#### What is required
What lines of the data include the string "camera"? Copy them all.

#### Input data
◆ ◆ ◆ ◆

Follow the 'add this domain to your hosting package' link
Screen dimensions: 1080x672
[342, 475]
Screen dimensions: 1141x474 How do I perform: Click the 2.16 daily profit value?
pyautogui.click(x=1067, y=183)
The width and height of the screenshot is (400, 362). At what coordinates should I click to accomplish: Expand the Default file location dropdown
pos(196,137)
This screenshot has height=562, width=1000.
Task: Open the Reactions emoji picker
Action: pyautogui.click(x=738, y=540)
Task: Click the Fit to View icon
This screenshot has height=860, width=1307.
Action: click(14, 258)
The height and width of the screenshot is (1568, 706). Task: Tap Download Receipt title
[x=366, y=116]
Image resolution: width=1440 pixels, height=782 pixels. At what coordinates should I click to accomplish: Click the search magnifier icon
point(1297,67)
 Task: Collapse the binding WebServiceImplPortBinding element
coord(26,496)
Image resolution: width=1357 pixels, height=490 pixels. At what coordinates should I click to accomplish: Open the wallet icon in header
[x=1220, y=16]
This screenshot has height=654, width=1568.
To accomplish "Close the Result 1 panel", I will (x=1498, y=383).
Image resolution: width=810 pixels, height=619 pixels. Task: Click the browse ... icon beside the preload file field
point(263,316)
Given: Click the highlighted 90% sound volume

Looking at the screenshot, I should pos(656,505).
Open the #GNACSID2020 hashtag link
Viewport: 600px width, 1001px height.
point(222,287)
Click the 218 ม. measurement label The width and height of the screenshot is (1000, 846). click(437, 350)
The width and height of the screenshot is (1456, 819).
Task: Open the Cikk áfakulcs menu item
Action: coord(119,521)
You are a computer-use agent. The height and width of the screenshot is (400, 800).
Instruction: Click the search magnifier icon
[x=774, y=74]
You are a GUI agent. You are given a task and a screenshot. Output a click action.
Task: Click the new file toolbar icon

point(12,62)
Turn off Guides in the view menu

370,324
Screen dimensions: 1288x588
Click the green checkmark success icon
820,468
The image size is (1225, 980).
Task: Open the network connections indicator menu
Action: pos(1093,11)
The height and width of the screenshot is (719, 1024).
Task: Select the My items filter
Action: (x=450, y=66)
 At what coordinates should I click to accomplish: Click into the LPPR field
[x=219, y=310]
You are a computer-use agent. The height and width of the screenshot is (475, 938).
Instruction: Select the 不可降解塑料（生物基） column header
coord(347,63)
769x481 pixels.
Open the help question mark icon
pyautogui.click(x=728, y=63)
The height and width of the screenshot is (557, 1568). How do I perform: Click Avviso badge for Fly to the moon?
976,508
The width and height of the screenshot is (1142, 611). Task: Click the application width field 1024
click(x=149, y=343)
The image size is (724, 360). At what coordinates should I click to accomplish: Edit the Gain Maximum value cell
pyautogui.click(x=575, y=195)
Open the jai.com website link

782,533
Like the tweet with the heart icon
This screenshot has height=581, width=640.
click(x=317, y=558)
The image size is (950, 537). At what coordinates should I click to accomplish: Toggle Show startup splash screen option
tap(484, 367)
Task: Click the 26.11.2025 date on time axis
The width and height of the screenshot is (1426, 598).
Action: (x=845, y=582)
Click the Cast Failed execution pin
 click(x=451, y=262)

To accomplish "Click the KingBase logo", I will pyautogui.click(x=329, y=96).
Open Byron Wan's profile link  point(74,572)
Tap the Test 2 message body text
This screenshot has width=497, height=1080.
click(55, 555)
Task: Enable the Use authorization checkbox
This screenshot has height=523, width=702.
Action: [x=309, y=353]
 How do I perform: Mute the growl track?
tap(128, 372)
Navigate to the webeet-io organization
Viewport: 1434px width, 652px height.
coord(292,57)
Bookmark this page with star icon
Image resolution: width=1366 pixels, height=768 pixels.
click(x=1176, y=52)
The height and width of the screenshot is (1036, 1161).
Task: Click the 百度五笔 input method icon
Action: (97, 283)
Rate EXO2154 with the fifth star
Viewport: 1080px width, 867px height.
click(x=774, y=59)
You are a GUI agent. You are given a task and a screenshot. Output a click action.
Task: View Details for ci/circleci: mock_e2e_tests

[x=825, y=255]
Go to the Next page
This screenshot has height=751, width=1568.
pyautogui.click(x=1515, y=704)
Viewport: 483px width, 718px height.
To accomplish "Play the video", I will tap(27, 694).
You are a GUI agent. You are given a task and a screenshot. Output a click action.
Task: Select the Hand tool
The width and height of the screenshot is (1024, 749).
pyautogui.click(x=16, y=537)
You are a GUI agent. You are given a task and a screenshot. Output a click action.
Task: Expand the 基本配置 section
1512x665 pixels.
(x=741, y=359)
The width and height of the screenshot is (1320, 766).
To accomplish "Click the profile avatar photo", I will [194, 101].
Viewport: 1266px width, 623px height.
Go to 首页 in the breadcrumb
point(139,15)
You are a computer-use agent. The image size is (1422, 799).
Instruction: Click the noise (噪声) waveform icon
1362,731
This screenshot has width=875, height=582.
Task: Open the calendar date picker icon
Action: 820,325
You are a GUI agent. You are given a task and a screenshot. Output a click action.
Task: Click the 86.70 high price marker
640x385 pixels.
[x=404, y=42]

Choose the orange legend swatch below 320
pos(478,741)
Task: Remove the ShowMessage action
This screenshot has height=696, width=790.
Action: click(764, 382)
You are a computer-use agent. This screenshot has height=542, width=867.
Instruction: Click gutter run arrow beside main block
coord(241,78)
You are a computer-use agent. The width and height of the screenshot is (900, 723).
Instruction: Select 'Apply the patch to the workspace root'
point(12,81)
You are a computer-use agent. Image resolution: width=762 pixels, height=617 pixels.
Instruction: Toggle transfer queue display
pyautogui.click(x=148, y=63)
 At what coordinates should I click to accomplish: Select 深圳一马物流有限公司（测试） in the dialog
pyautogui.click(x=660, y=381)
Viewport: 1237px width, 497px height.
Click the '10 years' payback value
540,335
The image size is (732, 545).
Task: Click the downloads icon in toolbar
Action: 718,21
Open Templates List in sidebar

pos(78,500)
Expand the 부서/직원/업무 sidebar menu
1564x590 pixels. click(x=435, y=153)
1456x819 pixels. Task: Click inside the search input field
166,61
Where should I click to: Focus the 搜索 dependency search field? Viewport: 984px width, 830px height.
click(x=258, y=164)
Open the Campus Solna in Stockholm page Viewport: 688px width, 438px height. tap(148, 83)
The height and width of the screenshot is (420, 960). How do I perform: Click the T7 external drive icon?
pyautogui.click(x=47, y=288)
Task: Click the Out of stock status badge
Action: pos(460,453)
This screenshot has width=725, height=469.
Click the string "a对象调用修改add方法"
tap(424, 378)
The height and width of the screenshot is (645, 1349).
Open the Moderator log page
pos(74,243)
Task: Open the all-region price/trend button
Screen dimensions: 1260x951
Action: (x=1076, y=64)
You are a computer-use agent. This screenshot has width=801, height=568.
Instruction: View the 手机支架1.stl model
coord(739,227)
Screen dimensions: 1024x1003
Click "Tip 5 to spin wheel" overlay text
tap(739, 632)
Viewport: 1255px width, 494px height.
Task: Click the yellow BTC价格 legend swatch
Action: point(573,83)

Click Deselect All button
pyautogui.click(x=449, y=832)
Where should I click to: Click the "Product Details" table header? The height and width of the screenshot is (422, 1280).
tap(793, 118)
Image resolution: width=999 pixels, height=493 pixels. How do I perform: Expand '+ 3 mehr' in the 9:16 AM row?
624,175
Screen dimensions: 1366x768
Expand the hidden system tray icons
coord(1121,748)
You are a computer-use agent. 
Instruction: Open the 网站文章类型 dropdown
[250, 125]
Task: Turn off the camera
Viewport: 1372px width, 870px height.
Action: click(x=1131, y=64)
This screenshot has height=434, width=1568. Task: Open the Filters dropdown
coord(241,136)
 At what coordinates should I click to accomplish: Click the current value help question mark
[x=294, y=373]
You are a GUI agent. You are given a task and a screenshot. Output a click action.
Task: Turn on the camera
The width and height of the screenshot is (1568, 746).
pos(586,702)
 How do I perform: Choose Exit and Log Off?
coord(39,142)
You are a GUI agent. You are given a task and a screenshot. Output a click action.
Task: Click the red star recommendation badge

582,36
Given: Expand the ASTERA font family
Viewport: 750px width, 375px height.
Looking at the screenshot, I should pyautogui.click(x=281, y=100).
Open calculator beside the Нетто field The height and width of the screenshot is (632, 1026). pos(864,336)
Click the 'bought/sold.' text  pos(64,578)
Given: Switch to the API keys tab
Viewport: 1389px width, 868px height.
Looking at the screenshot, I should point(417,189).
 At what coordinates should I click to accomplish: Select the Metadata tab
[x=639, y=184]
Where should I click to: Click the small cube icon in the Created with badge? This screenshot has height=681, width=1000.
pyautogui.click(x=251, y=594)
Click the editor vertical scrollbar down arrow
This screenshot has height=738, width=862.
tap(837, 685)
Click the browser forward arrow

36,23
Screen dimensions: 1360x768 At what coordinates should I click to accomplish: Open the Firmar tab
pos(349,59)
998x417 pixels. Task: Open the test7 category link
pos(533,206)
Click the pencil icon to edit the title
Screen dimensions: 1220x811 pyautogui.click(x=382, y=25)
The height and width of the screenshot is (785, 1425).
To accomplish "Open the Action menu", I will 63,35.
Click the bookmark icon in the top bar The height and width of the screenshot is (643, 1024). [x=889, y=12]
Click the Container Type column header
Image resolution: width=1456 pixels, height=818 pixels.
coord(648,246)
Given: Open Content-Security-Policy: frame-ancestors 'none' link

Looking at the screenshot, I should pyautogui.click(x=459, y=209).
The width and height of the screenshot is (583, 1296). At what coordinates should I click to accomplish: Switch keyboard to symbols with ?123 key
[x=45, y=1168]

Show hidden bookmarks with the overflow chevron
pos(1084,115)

◆ ◆ ◆ ◆

#### Solution below
Task: Turn off the camera
Task: Turn on the camera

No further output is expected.